# [WHAT THE TASK ASKS]
In the records that follow, find the line with "Where should I click to: Click the breadcrumb"; from there, retype every line exactly through the line with "You are a computer-use agent. The width", which also belongs to the answer.

# [RECORDS]
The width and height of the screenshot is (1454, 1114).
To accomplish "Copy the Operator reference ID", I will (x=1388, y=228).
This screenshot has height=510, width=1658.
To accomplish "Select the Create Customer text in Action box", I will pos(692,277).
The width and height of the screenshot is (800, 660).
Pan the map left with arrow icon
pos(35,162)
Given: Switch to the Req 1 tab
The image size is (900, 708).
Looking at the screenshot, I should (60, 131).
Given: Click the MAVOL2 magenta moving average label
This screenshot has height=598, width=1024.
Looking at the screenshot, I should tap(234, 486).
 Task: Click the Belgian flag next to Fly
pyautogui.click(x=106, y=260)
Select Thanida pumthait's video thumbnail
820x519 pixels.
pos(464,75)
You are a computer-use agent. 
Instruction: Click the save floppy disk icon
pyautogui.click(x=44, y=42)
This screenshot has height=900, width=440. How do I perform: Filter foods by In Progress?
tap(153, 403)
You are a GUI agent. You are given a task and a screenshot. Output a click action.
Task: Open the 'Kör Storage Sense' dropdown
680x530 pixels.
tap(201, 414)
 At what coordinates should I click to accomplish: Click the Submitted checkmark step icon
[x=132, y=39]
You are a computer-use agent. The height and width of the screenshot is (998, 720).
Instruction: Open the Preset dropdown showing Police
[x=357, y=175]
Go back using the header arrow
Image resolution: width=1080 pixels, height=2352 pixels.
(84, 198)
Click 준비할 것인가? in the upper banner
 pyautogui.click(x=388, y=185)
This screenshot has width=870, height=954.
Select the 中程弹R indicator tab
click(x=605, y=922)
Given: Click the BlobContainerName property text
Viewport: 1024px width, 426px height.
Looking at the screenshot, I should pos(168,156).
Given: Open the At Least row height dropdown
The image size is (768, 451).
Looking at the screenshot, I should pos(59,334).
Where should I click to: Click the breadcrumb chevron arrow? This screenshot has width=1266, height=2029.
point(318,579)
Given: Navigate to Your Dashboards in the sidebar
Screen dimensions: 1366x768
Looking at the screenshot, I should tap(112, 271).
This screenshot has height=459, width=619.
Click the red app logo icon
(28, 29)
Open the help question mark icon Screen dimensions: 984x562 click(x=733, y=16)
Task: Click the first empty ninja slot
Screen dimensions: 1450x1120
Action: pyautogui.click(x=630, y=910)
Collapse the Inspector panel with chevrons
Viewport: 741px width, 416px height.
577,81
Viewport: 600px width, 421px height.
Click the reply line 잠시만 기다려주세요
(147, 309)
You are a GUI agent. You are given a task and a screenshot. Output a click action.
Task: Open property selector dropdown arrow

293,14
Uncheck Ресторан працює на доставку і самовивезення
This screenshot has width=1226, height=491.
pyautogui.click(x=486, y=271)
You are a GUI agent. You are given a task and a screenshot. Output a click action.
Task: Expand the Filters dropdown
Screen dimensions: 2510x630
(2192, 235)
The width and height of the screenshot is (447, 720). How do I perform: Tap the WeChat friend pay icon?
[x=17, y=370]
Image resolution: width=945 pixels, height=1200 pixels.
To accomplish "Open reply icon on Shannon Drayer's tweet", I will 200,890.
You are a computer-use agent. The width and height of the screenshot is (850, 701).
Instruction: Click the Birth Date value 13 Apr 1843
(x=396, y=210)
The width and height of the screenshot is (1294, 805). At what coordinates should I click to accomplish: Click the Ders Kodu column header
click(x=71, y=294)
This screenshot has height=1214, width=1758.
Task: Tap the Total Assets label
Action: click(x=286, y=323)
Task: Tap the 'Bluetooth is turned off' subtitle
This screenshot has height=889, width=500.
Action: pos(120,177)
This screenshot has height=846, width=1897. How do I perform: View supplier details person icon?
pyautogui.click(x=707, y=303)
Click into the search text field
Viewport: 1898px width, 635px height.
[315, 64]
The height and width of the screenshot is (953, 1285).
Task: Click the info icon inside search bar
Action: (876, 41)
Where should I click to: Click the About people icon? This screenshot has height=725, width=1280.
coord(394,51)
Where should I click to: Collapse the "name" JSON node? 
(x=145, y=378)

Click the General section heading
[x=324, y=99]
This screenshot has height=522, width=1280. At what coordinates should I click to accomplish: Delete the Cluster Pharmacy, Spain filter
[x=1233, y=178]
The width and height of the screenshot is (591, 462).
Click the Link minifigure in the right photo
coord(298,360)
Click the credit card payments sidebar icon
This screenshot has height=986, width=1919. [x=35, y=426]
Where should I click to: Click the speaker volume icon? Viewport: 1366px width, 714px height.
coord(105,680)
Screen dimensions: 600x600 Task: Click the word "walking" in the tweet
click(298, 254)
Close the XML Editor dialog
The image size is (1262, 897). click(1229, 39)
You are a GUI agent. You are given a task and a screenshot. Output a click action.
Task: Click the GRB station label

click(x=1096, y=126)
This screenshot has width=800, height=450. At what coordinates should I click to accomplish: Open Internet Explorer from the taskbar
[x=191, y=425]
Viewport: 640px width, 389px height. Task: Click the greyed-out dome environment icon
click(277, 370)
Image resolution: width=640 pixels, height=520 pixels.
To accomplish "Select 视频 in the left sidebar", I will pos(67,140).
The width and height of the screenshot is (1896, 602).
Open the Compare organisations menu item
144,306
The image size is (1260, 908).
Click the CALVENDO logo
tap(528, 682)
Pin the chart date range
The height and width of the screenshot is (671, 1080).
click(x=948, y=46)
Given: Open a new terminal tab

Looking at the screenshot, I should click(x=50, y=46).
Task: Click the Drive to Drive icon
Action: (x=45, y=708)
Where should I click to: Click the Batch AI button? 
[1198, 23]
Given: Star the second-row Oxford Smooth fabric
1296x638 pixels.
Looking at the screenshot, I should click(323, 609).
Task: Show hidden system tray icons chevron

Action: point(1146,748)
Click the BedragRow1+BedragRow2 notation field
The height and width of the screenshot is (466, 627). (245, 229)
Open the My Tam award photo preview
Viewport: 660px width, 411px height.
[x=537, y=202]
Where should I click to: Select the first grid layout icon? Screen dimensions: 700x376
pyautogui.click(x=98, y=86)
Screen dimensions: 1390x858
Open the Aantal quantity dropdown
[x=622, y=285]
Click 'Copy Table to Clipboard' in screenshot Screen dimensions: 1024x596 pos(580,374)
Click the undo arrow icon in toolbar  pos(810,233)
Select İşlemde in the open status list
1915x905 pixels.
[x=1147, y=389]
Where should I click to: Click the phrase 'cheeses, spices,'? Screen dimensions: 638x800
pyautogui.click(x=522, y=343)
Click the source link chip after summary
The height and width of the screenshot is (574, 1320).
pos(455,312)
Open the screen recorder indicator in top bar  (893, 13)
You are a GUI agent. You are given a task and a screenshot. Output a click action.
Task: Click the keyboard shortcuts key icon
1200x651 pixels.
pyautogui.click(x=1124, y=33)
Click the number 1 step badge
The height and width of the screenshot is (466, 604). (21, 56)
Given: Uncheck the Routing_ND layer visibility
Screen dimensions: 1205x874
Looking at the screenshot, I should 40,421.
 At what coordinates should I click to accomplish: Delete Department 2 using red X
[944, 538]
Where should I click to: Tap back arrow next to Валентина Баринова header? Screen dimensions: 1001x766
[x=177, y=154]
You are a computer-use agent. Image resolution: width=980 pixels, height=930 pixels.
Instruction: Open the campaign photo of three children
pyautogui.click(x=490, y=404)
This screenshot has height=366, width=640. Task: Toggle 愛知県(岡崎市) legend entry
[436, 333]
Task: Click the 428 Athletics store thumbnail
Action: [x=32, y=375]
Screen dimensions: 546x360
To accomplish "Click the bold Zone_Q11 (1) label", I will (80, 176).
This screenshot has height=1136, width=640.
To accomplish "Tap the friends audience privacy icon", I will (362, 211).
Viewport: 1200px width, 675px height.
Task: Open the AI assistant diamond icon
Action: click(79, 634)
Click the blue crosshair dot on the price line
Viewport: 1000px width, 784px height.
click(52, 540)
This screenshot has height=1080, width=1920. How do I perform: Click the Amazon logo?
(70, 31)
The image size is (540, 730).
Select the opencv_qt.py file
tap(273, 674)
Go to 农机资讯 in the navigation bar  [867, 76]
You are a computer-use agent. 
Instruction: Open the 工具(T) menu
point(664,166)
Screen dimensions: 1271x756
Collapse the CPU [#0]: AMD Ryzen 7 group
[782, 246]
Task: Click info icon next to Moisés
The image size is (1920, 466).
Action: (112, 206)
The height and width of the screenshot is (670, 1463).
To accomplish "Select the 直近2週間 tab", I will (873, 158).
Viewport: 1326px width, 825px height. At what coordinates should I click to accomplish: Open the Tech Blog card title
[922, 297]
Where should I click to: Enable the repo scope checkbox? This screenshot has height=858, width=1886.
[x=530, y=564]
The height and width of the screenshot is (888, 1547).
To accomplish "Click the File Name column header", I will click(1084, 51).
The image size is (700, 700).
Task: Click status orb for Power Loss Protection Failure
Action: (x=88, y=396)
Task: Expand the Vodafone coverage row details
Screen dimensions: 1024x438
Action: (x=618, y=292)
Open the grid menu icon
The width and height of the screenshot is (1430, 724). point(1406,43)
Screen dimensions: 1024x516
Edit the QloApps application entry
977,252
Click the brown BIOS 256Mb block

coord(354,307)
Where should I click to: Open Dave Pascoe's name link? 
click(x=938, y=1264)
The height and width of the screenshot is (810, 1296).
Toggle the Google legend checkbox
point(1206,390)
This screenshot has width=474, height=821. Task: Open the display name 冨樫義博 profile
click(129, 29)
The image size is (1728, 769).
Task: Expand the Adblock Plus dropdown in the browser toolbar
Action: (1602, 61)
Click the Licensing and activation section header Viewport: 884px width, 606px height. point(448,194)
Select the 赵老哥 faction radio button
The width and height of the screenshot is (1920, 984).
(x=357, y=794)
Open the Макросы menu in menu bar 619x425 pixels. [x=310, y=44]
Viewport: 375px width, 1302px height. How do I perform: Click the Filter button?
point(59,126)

# [TASK OUTPUT]
Where should I click to: Click the breadcrumb chevron arrow? This screenshot has width=1266, height=2029.
point(318,579)
Given: Navigate to Your Dashboards in the sidebar
Screen dimensions: 1366x768
Looking at the screenshot, I should tap(112, 271).
This screenshot has height=459, width=619.
Click the red app logo icon
(28, 29)
Open the help question mark icon Screen dimensions: 984x562 click(x=733, y=16)
Task: Click the first empty ninja slot
Screen dimensions: 1450x1120
Action: pyautogui.click(x=630, y=910)
Collapse the Inspector panel with chevrons
Viewport: 741px width, 416px height.
577,81
Viewport: 600px width, 421px height.
Click the reply line 잠시만 기다려주세요
(147, 309)
You are a GUI agent. You are given a task and a screenshot. Output a click action.
Task: Open property selector dropdown arrow

293,14
Uncheck Ресторан працює на доставку і самовивезення
This screenshot has width=1226, height=491.
pyautogui.click(x=486, y=271)
You are a GUI agent. You are given a task and a screenshot. Output a click action.
Task: Expand the Filters dropdown
Screen dimensions: 2510x630
(2192, 235)
The width and height of the screenshot is (447, 720). How do I perform: Tap the WeChat friend pay icon?
[x=17, y=370]
Image resolution: width=945 pixels, height=1200 pixels.
To accomplish "Open reply icon on Shannon Drayer's tweet", I will 200,890.
You are a computer-use agent. The width and height of the screenshot is (850, 701).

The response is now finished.